EXERCISE BRIEF: Print, exactly as they stand, the lines below from the one that has "KTTV70 (13, 2173)" to the one that has "RSS (42, 2528)", inclusive, leaving out the pictures.

======== EXTRACTED DATA ========

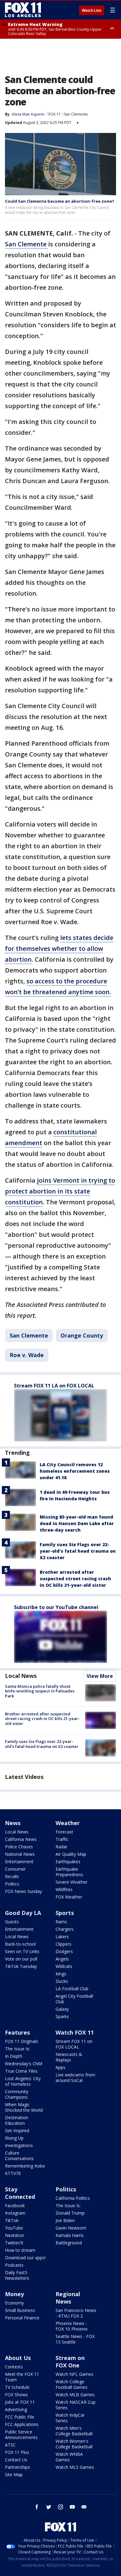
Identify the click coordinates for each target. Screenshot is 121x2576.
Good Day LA (23, 1913)
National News (20, 1854)
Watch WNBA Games (69, 2457)
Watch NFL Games (74, 2374)
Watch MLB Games (75, 2394)
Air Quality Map (71, 1854)
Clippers (63, 1944)
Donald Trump (70, 2213)
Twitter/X (14, 2243)
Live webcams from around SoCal (75, 2077)
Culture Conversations (19, 2155)
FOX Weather (69, 1897)
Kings (61, 1974)
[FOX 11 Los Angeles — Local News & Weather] (23, 9)
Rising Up (14, 2138)
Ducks (62, 1981)
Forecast (64, 1832)
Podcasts (14, 2265)
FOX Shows (16, 2394)
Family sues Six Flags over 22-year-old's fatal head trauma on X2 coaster (78, 1551)
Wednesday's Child (23, 2064)
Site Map (14, 2474)
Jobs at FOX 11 (20, 2402)
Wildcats (64, 1966)
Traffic (62, 1839)
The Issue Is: (17, 2049)
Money (14, 2294)
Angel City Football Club (74, 1999)
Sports (65, 1913)
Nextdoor (14, 2235)
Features (17, 2032)
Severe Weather (71, 1882)
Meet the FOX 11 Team (22, 2377)
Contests (14, 2367)
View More (100, 1676)
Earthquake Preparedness (69, 1871)
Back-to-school (20, 1944)
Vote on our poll (21, 1959)
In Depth (13, 2056)
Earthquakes (68, 1861)
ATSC (10, 2445)
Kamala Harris (70, 2235)
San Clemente (76, 114)
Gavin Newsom (71, 2228)
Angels (62, 1959)
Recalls (12, 1876)
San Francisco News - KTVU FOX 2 (76, 2313)
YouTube (14, 2228)
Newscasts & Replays (69, 2057)
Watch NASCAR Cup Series (76, 2405)
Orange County (81, 1335)
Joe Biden (65, 2220)
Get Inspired (17, 2130)
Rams (61, 1922)
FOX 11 (54, 114)
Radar (61, 1847)
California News (21, 1839)
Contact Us (16, 2460)
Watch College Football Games (71, 2384)
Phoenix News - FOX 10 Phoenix (71, 2326)
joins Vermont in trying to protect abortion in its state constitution (60, 1191)
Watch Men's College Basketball (74, 2431)
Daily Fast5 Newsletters (17, 2275)
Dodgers (64, 1951)
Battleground (69, 2243)
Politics (12, 1884)
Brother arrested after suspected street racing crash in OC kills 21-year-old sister (75, 1578)
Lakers (62, 1936)
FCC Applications (21, 2424)
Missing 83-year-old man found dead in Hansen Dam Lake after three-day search (77, 1523)
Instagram (15, 2213)
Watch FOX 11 (75, 2032)
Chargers (65, 1929)
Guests (12, 1922)
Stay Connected (20, 2193)
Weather (68, 1823)
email (84, 2507)
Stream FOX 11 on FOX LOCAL (74, 2044)
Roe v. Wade (27, 1355)
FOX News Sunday (23, 1891)
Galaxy (62, 2009)
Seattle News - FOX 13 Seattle (75, 2339)
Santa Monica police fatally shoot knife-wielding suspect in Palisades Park (39, 1691)
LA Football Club (72, 1989)
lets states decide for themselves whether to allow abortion (59, 948)
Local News (21, 1675)
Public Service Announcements (21, 2434)
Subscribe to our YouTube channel (56, 1607)
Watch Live (91, 10)
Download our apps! (25, 2258)
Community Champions (16, 2094)
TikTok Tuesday (21, 1966)
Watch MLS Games (75, 2467)
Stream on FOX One (70, 2361)
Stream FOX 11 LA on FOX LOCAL (54, 1385)
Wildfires (64, 1889)
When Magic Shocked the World (24, 2107)
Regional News (68, 2297)
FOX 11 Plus (17, 2452)
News (12, 1823)
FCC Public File (19, 2417)
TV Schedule (17, 2387)
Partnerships (17, 2467)
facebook (37, 2507)
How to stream (20, 2250)
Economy (14, 2303)
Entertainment (19, 1861)
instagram (60, 2507)
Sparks (62, 2016)
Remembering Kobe (25, 2166)
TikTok (12, 2220)
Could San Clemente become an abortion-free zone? (59, 201)
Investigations (19, 2145)
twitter (49, 2507)
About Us (18, 2358)
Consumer (15, 1869)
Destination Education (16, 2120)
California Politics (73, 2198)
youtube (72, 2507)
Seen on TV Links (22, 1951)
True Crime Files (21, 2071)
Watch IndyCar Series (70, 2418)
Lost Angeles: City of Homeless (23, 2081)
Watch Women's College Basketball (74, 2444)
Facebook (15, 2205)
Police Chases (19, 1847)
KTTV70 (13, 2173)
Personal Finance (22, 2318)
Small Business (20, 2310)
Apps (60, 2067)
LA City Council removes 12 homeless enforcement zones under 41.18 (75, 1471)
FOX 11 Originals (21, 2041)
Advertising (16, 2409)
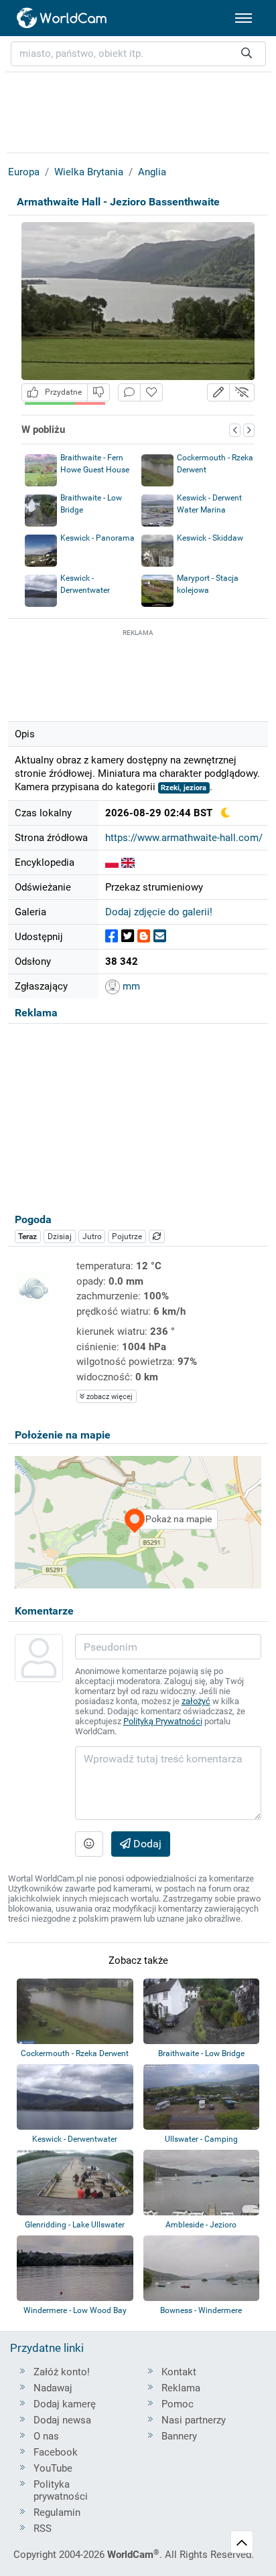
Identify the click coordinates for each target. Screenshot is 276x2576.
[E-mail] (159, 936)
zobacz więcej (108, 1396)
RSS (42, 2528)
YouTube (52, 2468)
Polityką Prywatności (162, 1721)
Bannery (179, 2436)
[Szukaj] (246, 53)
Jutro (92, 1236)
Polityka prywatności (60, 2490)
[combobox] (138, 53)
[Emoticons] (89, 1844)
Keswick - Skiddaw (210, 538)
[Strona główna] (62, 18)
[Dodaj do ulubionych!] (151, 392)
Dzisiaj (60, 1236)
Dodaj (146, 1843)
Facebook (55, 2452)
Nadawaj (52, 2388)
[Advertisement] (138, 673)
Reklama (180, 2388)
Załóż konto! (61, 2372)
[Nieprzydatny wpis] (98, 392)
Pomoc (177, 2404)
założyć (196, 1701)
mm (130, 986)
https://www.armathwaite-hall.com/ (184, 838)
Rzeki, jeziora (183, 788)
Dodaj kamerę (64, 2404)
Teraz (27, 1236)
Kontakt (178, 2372)
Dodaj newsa (62, 2420)
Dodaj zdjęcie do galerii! (158, 912)
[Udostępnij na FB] (111, 936)
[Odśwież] (157, 1236)
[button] (218, 392)
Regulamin (56, 2512)
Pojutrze (127, 1236)
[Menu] (243, 18)
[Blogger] (143, 936)
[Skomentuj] (129, 392)
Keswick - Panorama (97, 538)
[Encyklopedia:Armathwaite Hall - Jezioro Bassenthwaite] (112, 862)
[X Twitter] (127, 936)
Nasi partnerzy (193, 2420)
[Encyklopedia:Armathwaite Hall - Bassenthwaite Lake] (128, 862)
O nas (46, 2436)
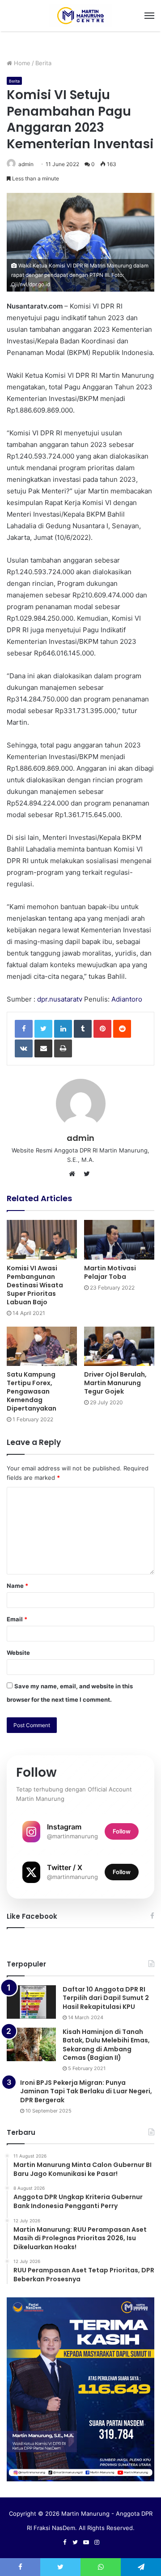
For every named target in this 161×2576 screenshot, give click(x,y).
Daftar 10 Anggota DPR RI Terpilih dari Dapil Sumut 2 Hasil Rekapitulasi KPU (106, 1998)
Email (17, 1619)
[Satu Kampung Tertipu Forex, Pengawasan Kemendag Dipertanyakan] (42, 1346)
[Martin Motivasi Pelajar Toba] (119, 1240)
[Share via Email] (43, 1048)
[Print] (63, 1048)
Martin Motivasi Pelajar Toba (110, 1272)
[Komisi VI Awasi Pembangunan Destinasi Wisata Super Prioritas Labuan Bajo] (42, 1240)
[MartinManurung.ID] (80, 15)
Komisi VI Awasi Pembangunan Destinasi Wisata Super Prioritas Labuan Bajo (35, 1285)
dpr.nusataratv (59, 999)
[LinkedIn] (63, 1029)
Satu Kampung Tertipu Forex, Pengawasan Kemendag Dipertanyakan (31, 1391)
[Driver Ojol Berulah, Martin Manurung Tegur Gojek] (119, 1346)
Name (17, 1585)
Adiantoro (126, 999)
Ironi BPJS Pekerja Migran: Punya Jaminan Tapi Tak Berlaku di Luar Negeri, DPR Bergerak (86, 2091)
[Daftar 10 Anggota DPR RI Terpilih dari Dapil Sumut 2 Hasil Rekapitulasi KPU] (31, 2002)
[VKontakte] (24, 1048)
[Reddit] (122, 1029)
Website (18, 1652)
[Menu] (149, 15)
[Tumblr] (83, 1029)
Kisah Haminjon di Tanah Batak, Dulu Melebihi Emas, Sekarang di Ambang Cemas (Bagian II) (106, 2044)
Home (21, 63)
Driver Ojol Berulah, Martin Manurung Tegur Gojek (115, 1383)
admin (26, 164)
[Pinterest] (102, 1029)
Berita (43, 63)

========

EXPECTED OUTPUT:
KTTV70 (13, 2173)
Personal Finance (22, 2318)
Small Business (20, 2310)
Apps (60, 2067)
LA City Council removes 12 homeless enforcement zones under 41.18 (75, 1471)
FOX 11 Originals (21, 2041)
Advertising (16, 2409)
Identify the click coordinates for each target. Screenshot is 276x2576.
[E-mail] (159, 936)
zobacz więcej (108, 1396)
RSS (42, 2528)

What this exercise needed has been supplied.